Lo que queda: un plato de unicel. Mejor: un plato de unicel con divisiones: medianoche de frijol, cucharazo de codito a la crema y gelatina tricolor, y sus respectivos jugos en plástica promiscuidad. Para Iván Soto eso es el mundo, «el gran plato de unicel / sobre el que estamos parados». O bien, un juego que «manipula [como a todo] / un adolescente con grandes ambiciones». ¿Es decir? La imagen de una deserción nefasta, como dijo Gorostiza, la deserción del dios de la experiencia, de la vida como vida y no como una serie de «vivencias» etiquetables. Pocas formas tan espantosas de figurar el mundo que como unicel, gordas moléculas reacias a la degradación, el mundo como su propio, cursi e infantil veneno; o bien, como el videojuego de un adolescente «que ha aprendido […] a ignorar súplicas de parar», hormonado de Costco y superhéroes.

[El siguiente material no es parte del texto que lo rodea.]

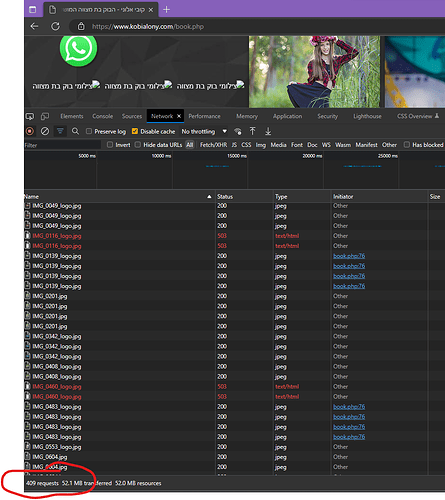
Task: Click the network Filter text field
Action: click(62, 145)
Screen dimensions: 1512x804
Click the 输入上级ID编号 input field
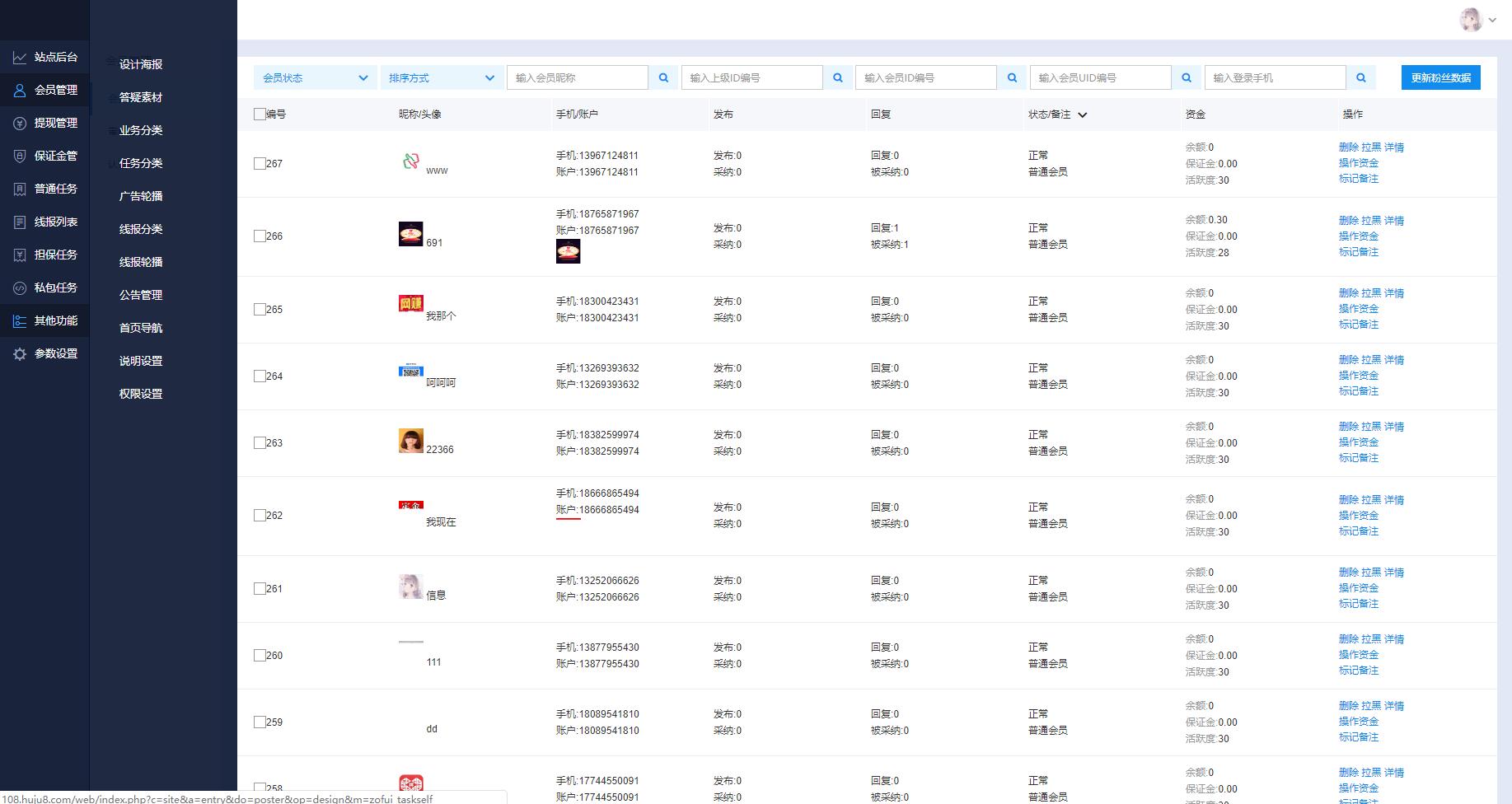point(751,77)
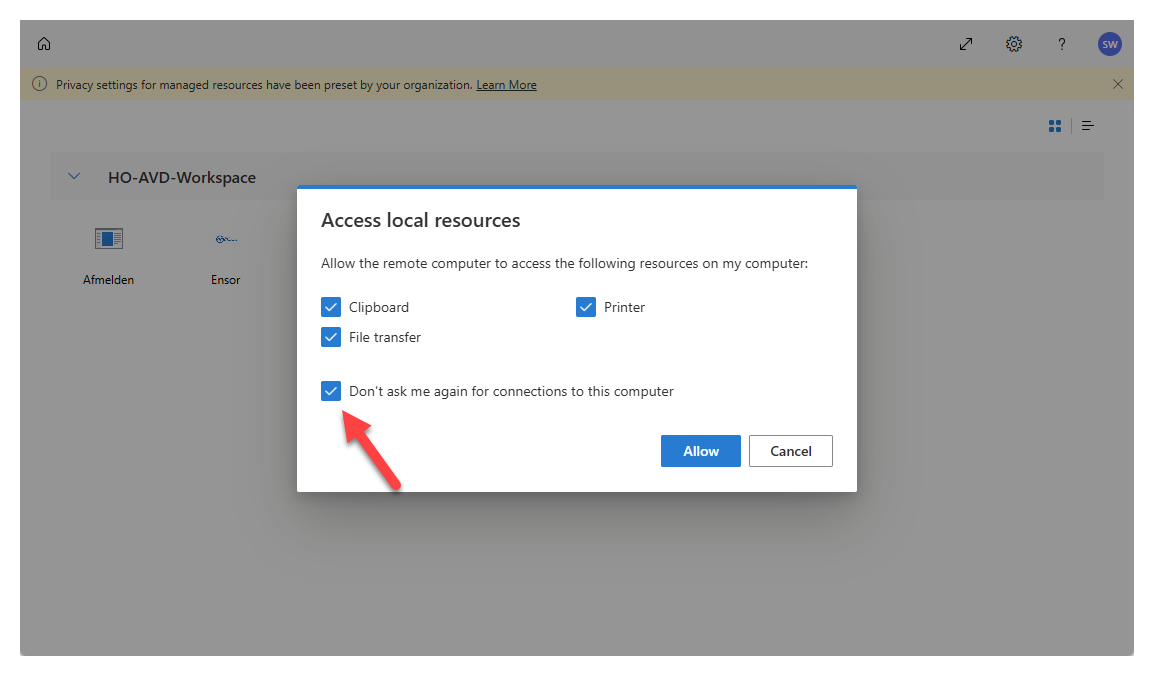Enter full screen with the expand arrows icon

tap(966, 44)
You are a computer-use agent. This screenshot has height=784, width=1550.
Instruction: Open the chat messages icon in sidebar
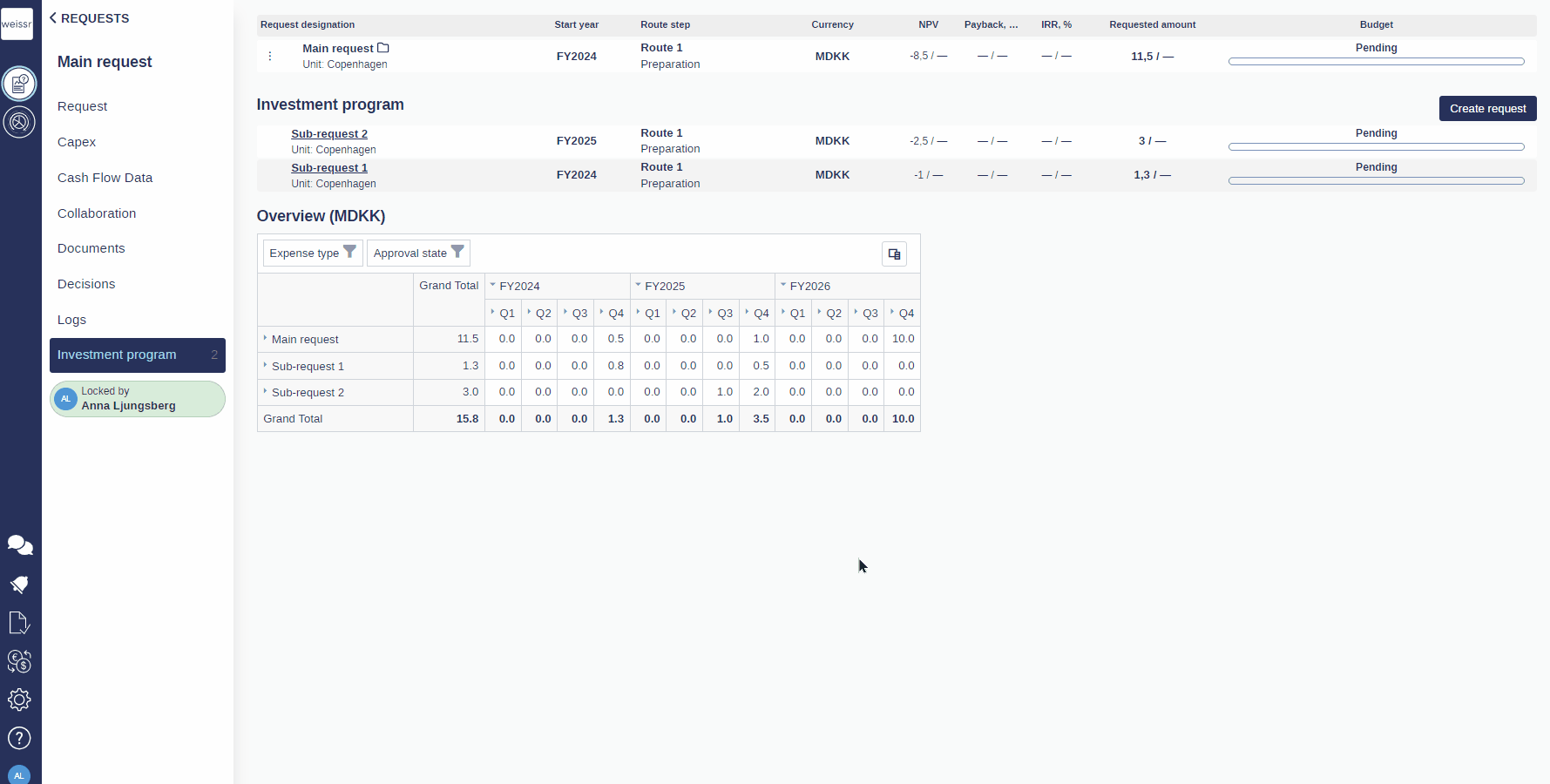(x=19, y=545)
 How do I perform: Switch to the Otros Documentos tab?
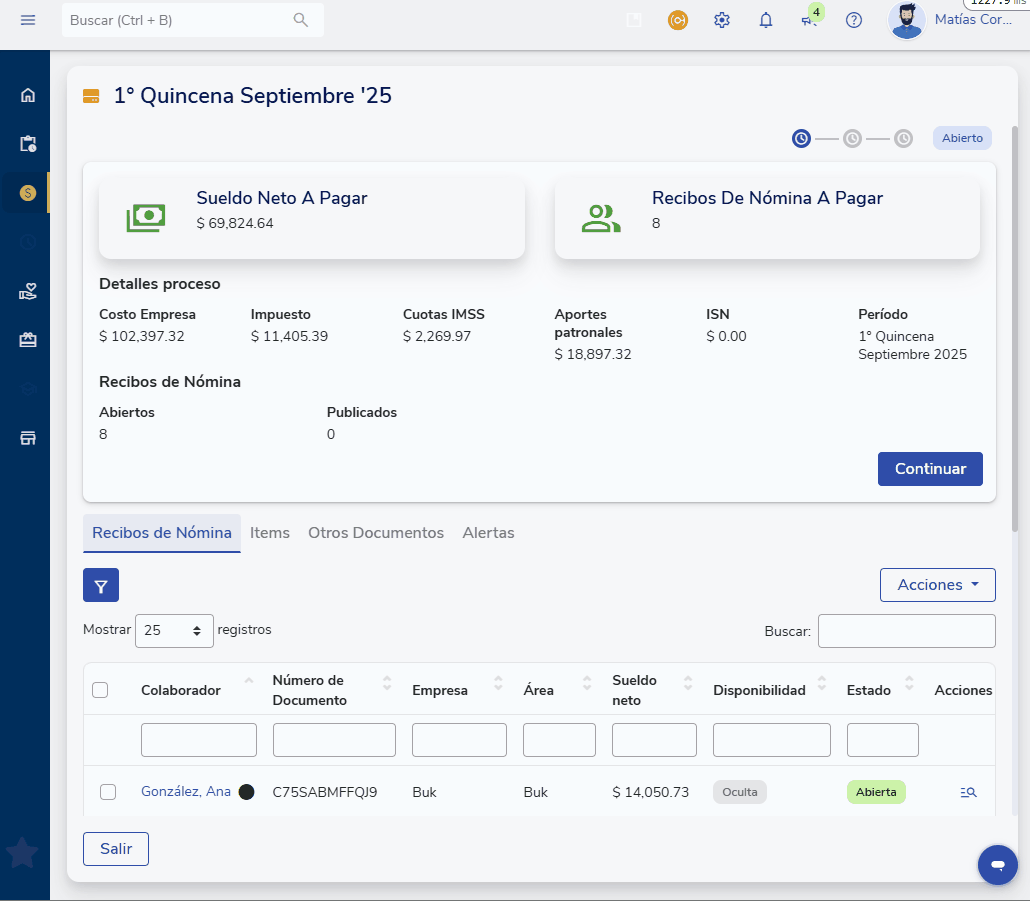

Y, no obstante, ha de resaltarse aquí, junto al asco de estas constataciones, la tonalidad de las imágenes de Soto Camba, congelada su risa antes de la desesperación: la voz de un dandi desarrapado que, frente a la náusea, invocara el anacronismo de la discreción; el chiste en una nota al pie en un paper que da por concluida la extinción de la especie.
Eso es todo, amigos: Porky cerrando el festival animado de nuestra infancia esparce en este libro su eco melancólico, pero lo subraya, casi implora ser creído: «De veras eso es todo / amigos». La tele es imposible de apagar, las velitas son de truco y vuelven a prenderse, los cumpleaños se empalman: del «betún y los globos de colores» se pasa al triste escenario de las fiestas adultas, «Otra torre de vasos rojos / otro plato de papitas» con «Las mañanitas» como ruido de fondo, la línea punteada de toda biografía. Ahora bien, casi veo a Porky llorar. De veras, dice, de veras, amigos, ya me quiero ir, por favor. Porque si una voz recela, también recela de los mitos de origen: en Todo para fiestas el presente es esa desolación de envolturas tiradas, botellas rotas y ceniceros llenos, sí, pero el pasado es una época que «ya estaba usada» y cuyo único encanto sería, si acaso, que se memorizaban o anotaban en tarjetitas los números de teléfono. Para colmo, las fantasías, aunque compensen, se han inoculado del mismo betún o del plástico metalizado de la bolsa de Sabritas. Aun si se librara de su ángel exterminador, pues, y escapara del show o de la fiesta, Porky saldría para entrar en otra. Ya me estoy yendo, amigos, mírenme. De veras. Uno de los poemas del libro condensa esta imagen bajo la variante del horror: el fantasma de una señora asesinada, antes dueña de la tienda «Todo para fiestas», aterroriza festejos infantiles y primeras comuniones al intentar huir «de la única bala / que ya tiene adentro». En otro, el último, al payaso de la fiesta, en medio de sus trucos, termina por paralizársele la boca:
Feliz cumpleaños ¿cuáles son los síntomas? Feliz cumpleaños voy a quedarme sentado aquí por si tienes alguna duda. [...] ¿Feliz cumpleaños? Feliz cumpleaños para siempre. [...] Feliz cumpleaños si Dios quiere. Feliz cumpleaños por favor.—
En esa última modulación de la voz está uno de los tres o cuatro instantes de Todo para fiestas donde el cuerpo del recelo produce algo así como una posibilidad de hablar: un margen de maniobra.